Repurposing of compound libraries yields new inhibitors of NDM-1 metallo-β-lactamase with diverse zinc-binding moieties

Abstract

Antimicrobial resistance has emerged as a critical global public health threat, impacting human, animal and environmental health. An important mechanism of resistance is the production of β-lactamases, enzymes that hydrolyze the β-lactam ring, rendering β-lactam antibiotics ineffective. Metallo-β-lactamases (MBLs), which contain zinc ions in their active sites, are particularly challenging to counter as there are currently no inhibitors targeting these enzymes available on the market. Therefore, there is an urgent need for innovative drug discovery strategies to develop MBL-targeted therapies. New Delhi Metallo-β-Lactamase 1 (NDM-1) is the most widely disseminated MBL, with a global distribution in Enterobacterales. In this study, we used our library of fragment-sized chloroacetamides as a starting point to synthesize mercaptoacetamides as potential NDM-1 inhibitors. This resulted in a compound (14a) with an IC₅₀ of 20 μM, which crystallography shows binds to NDM-1 in two different poses.
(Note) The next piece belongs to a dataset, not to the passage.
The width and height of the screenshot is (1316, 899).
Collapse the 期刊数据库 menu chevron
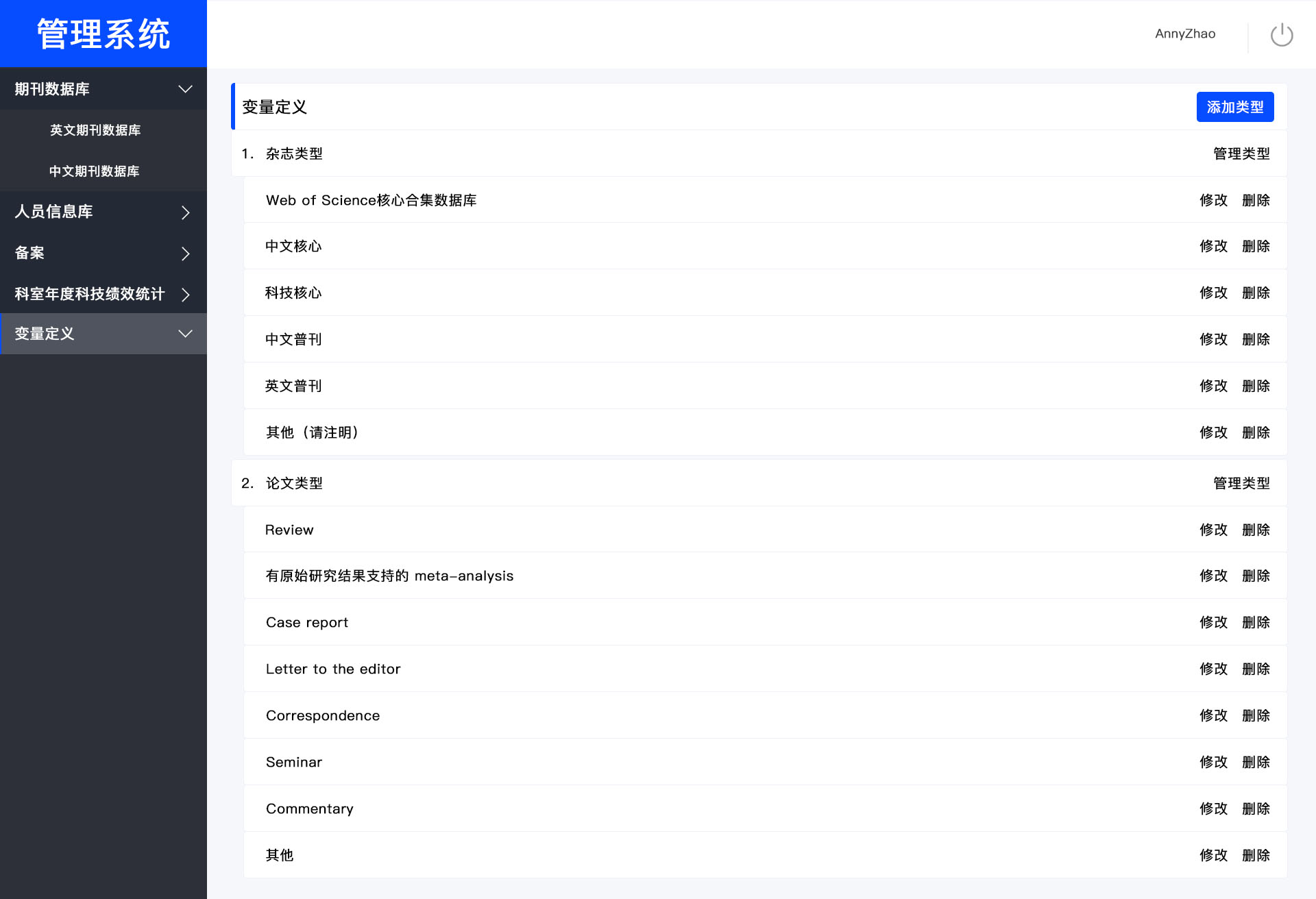[185, 89]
Using this structure as a starting point for in silico design, we developed a series of larger thiol-based compounds designed to occupy more space in the active site and to utilize other novel zinc-binding groups. Although some showed minimal inhibition (which makes them valuable as decoys for metalloenzyme studies) one compound exhibited an IC₅₀ of 14 μM, with crystallography indicating that an additional aromatic group, compared to 14a, interacts with hydrophobic residues on an NDM-1 active site loop. These data identify promising scaffolds for the further development of potent MBL inhibitors and show the utility of repurposing chemical libraries to target clinically important enzymes.